The tremor hit at 8:57 pm (1957 GMT) and came just days ahead of the first anniversary of the 6.0 magnitude quake that killed nearly 300 people in and around Amatrice central Italy.

“I was on the couch watching TV. Blackout, shaking, something fell on my head. I scream, my mother grabs me and we ran outside,” one witness wrote on Twitter.

Rescuers have already managed to pull a couple alive from the debris, and emergency workers were trying to free three children.

The quake response has benefitted from extra responders who happened to already be on the island to fight the forest fires that have plagued Italy this summer.

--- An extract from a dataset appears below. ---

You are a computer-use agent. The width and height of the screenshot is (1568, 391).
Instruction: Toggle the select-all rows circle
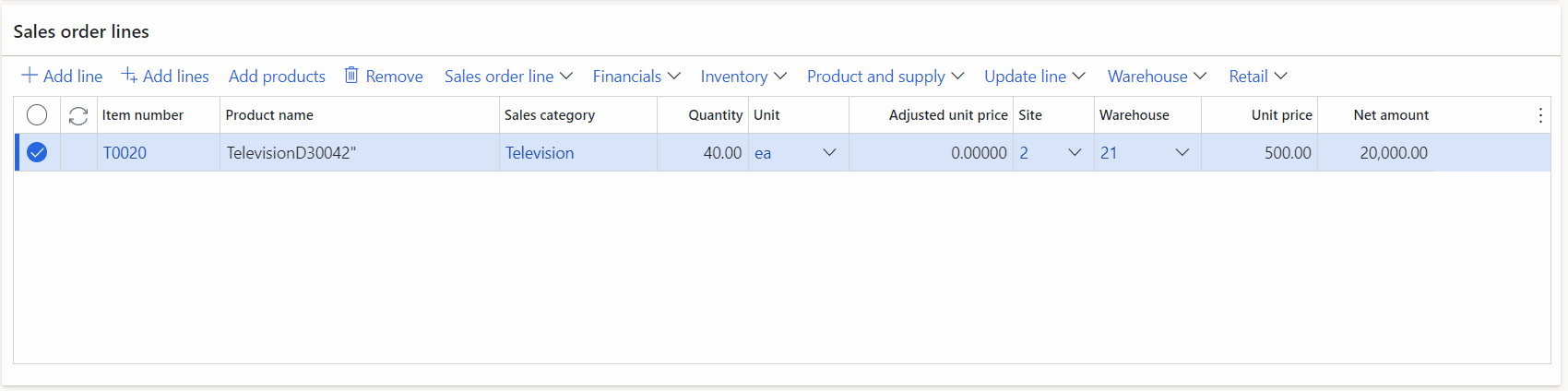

Italian authorities first put Monday’s quake at 3.6, but subsequently revised it upward to 4.0 magnitude.

Firefighters said on Twitter that several buildings on the island were damaged or had collapsed. Ischia’s only hospital was also hit and had to be partially evacuated.

Restaurants were packed and many stores were still open when the shaking began, witnesses said on Twitter.

“A horrible experience, everything was shaking, plunged into darkness, houses were collapsing… a nightmare,” a witness wrote on Twitter.

Ischia has been a frequent victim of earthquakes, with its worst dating back over a century. Estimated at a magnitude of 5.8, it killed over 2,000 people in July 1883.

Much of Italy’s land mass and some of its surrounding waters are prone to seismic activity with the highest risk concentrated along its mountainous central spine.

Italy straddles the Eurasian and African tectonic plates, making it vulnerable to seismic activity when they move.